For years, the state employer system has been the subject of criticism from human rights organizations and labor law specialists.
MIAMI, United States. – The Cuban Government announced that foreign companies based on the Island will be able to decide whether to hire their workers directly or continue to do so through traditional state employers, a partial modification of the labor scheme that has governed foreign investment for decades.
The announcement was made this Tuesday by the Deputy Prime Minister and Minister of Foreign Trade and Foreign Investment, Óscar Pérez-Oliva, during the VIII Investment Forum of the Havana International Fair (FIHAV 2025), according to the Cuban News Agency (ACN).
Pérez-Oliva described the measure as an “important element of flexibility” for investors, explaining that, after the personnel selection process that today remains in the hands of the state employing entity, it will be the foreign company that will decide whether the contract is made directly or the current method is maintained, in which the formal link passes through the employer.
According to the ACN, “the employing entity may participate in the selection of personnel,” while “the final hiring decision will be made by the investor,” either directly or through that state company.
The authorities presented the change as part of a broader package of decisions to “make more flexible and streamline” foreign investment in Cuba, which would include a new financial scheme to operate in national currency and foreign currencies, shorter deadlines for approving businesses and additional operational facilities.
Pérez-Oliva assured that the objective of the specific labor reform is to provide foreign capital companies with “more flexibility”, reduce high personnel turnover and “protect qualified human resources”, a recurring problem in a context of strong labor emigration.
However, the Government did not specify from what date the new hiring scheme will come into force. The EFE agency points out that Pérez-Oliva limited himself to stating that the changes will be implemented through “several decrees”, while the official press talks about a new norm that will replace the Decree 325 —regulations of the Foreign Investment Law 118— and the updating of other Ministry resolutions.
The ACN adds that “in the coming days the regulations that support them will be announced”, without detailing specific deadlines or the final legal content.
Until now, the general rule for businesses with foreign capital in Cuba has been indirect contracting. The Foreign Investment Law 118 and its complementary regulations establish that the investor pays in foreign currency to a state employer company, which in turn signs the employment contract with the Cuban and pays him his salary in Cuban pesos (CUP), even when the salary negotiation with the foreign company is agreed in a hard currency.
In 2020, the Central Bank of Cuba insisted in which “employees will receive 100% of their salary in Cuban pesos,” even in businesses with foreign capital, based on salary levels agreed upon between the company and the employer.
The new announcement does not explicitly modify that principle. According to the ACN, the “significant novelty” focuses on the “hiring and remuneration of the workforce,” but what is introduced is the possibility that, after the intervention of the state employer in the selection, the subsequent contract can be direct between the investor and the worker, and that “bonuses in foreign currency” are paid out of profits, through bank payments, as long as the company generates external income.
Neither the ACN nor the state newspaper Workers They clarify whether the basic salary will no longer be set and paid in CUP, nor if companies will continue to pay the employer in foreign currency so that it can convert that money into national currency, as is the case today.

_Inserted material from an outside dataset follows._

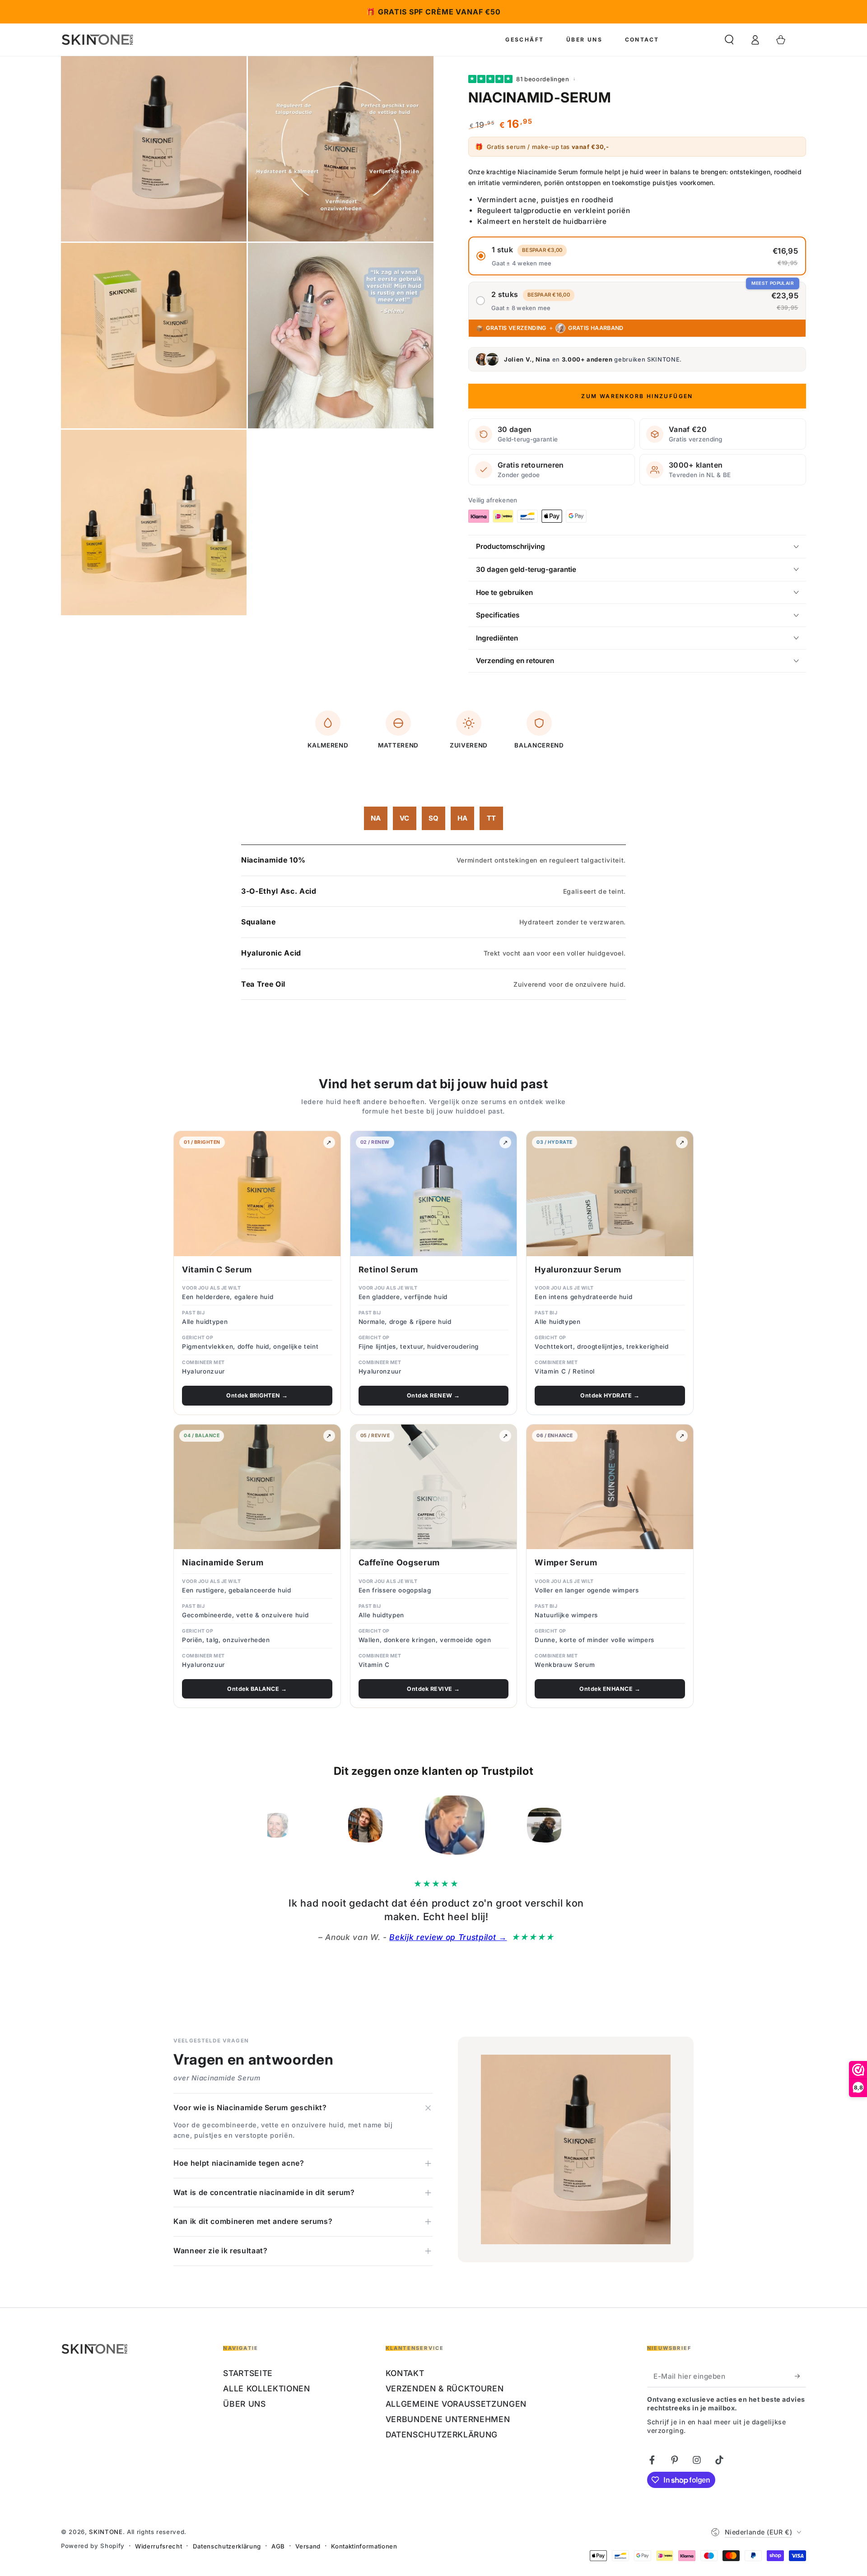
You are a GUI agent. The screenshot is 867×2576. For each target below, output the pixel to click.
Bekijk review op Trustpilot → (382, 1937)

For years, the state employer system has been the subject of criticism from human rights organizations and labor law specialists, who consider it a mechanism of political and economic control over workers in the sector with foreign capital.
Human Rights Watch has pointed out that, under current legislation, foreign companies can only hire Cuban personnel through agencies controlled by the State, which leaves the selection of employees in the hands of the authorities and conditions their freedom of association.
Meanwhile, the Inter-American Commission on Human Rights, in a 2023 reportdescribed these entities as mandatory intermediaries in strategic sectors—including construction and technical services—with strong decision-making capacity over working conditions.
The announced reform is presented, therefore, as a partial change in a model that has allowed the State to appropriate a significant part of the real salary paid by investors. Academic research on the Law 118 point out that, in practice, the foreigner delivers the salary in foreign currency to the employer and the latter pays the worker in CUP, while retaining a margin that can be considerable, especially when artificial exchange rates are applied in areas such as Mariel.
Despite the potential significance for hundreds of thousands of workers linked to foreign investment, the authorities have not provided details on key aspects: how candidates will be chosen in practice, whether the “participation” of employers in the selection will continue to be decisive, what real margin companies will have to set salaries, and whether the reform will alter the restrictions that weigh on independent union organization in the sector.